Start with a very simple concept: Forced induction cars, such as those with a turbo or supercharger create higher cylinder pressures, and as a result are more prone to detonation/pinging. Detonation is bad, on a forced induction engine detonation will put holes in the pistons and blow head gaskets in just a few seconds. To cool the intake charge down after it's been compressed you install an "intercooler" after the turbo or blower. It's like a radiator, but for air. Intercoolers only cool the air so much though, and after a number of seconds of high "boost" they can heat up, leading to increased air charge temperatures and increased likelyhood of detonation.
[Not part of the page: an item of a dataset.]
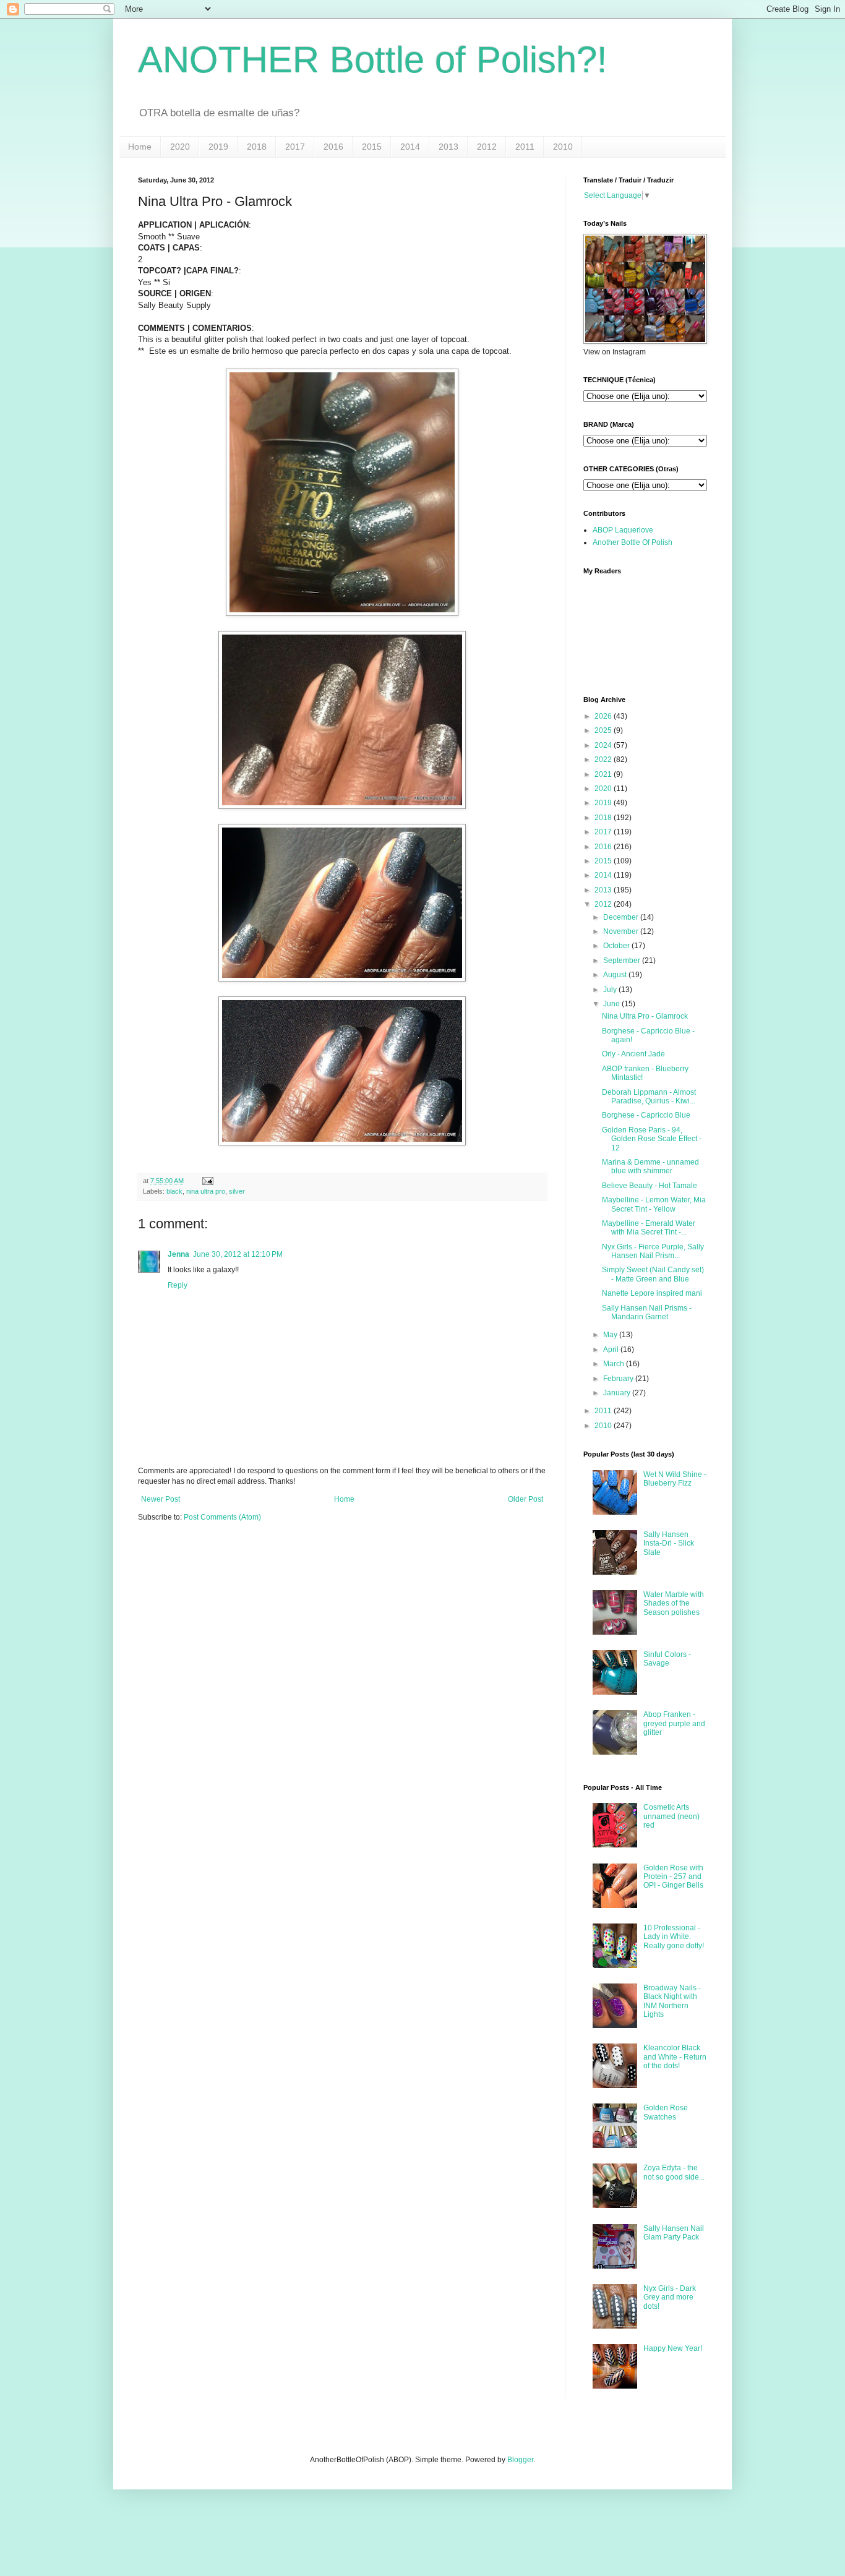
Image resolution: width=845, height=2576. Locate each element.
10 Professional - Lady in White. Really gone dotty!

Enter the realm of alcohol/water injection.
Normally water is bad for engines, you don't want it getting put inside. But for forced induction, that combination can result in about a 90F drop in air charge temps. You literally inject water into the air charge before it gets combusted. Add alcohol, up to about 50%, using methyl/ethyl, and you get a nice bump in octane too, further preventing detonation.
So you start out driving the thunderbird and get on it, the boost gauge reads 7 psi when you dig deep into the pedal and hey, it's got some oomph. Flip the first switch's cover and set it to ON, and a little red light at the tip of the switch glows red.
Now when you get on it, you hear the whine of a high pressure pump in a 3 gallon outboard boat gas tank positioned behind the drivers seat. This happens at around 5 psi of boost, and a small red light shows up next to the gauge indicating that yes, alcohol and water are being injected into the engine. Hey, it feels peppier now.
Arm the second switch, flip it. And now when you get on it, the boost gauge swings far to the right and hovers at 20 psi, and your ass is now firmly stuck to the back of the seat as the car rockets forward... turbo shrieking like something has gone terribly wrong. But it hasn't. In fact the engine pulls hard and smooth now.
3 gallons should be enough for about 15 minutes of constant full throttle, which is a very long time. I'll probably need to fill it every 1500 miles or so. I can get the alcohol from the hardware store in 1 gallon container, and distilled water keeps it below 50%. By keeping it below that percentage, if there is a backfire it's unlikely to ignite the alcohol.
The whole system is self contained and sealed, since it's designed for an outboard motor and has a handle and can be carried around on it's side.
Total cost of the project: Under $100
A ton of thanks goes out to my friend Adam for helping with this project. Without him I'd never have finished it this weekend.